Selective reporting/sourcing. You can replace "anti-feminist" with "radical feminist" and the result describes an equally sizeable segment of the Chinese internet. Take e'zu ("the goose group") on Douban for example, a discussion board that played crucial roles in taking down Kris Wu (a feminist cause) and Zhang Zhe Han (a nationalist cause). Its members by and large hate men, foreigners, Muslims and Western liberal ideas other than feminism. A couple weeks ago there was a discussion thread about whether pregnant women have a moral duty to abort male fetuses to protect the next generation of women from oppression. I sometimes think their ideal vision for the world is where only Han Chinese women exist.
Well, Chinese feminists are known to have over-the-top ideas, such demanding high marriage payments toward fellow Asian men, while demanding nothing from non-Asians. Also, they really over-react to the three child policy, as if the society as a whole should return to one-child policy in order to save their jobs from taken by young men.

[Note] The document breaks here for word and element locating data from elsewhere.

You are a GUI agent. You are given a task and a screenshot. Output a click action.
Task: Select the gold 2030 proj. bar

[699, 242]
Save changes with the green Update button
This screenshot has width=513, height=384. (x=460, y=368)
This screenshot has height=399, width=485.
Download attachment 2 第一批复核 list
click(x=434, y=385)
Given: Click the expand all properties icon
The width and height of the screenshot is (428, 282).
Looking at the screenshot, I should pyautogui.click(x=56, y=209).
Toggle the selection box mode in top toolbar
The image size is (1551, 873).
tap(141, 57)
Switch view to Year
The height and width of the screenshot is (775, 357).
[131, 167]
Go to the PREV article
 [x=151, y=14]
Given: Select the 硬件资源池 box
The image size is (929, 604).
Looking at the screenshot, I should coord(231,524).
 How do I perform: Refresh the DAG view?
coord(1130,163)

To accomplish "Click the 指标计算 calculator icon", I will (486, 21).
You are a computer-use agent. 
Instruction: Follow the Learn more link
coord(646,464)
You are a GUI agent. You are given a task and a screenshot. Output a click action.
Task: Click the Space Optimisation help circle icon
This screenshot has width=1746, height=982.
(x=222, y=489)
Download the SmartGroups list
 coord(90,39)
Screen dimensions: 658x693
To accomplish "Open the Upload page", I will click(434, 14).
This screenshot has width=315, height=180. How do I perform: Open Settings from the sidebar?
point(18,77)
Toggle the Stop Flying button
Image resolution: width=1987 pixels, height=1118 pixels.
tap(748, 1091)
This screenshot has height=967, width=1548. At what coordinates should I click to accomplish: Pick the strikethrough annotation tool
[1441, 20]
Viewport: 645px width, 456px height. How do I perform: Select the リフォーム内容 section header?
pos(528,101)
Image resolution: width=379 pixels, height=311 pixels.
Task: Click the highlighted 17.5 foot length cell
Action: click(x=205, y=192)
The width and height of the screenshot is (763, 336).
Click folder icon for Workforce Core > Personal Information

Yet, the reason why such radical feminism has a market in China is because women used to own "half of the sky" during the Mao era (one of the few things Mao did humanely was the liberation of women from the KMT's patriarchy, when powerful men could have many qipao-wearing wives as *** slaves). Women were encourage to outcompete and out perform men for the same job positions and military posts. However, with the introduction of market economy in the 1980s, child-bearing really became an issue for women to compete fairly in the job field. This was particularly true following the 2006 Labour contract law, which required firms to continue paying salaries to women during maternity leaves. The the three-child policy right now, private firms (not state-owned) are further discouraged from hiring young women. Thus, the issue now is whether the government is willing to shared a significant portion of the maternity leave burdens with private firms (thus, encouraging both women to have more kids and firms not to discriminate against young female candidates).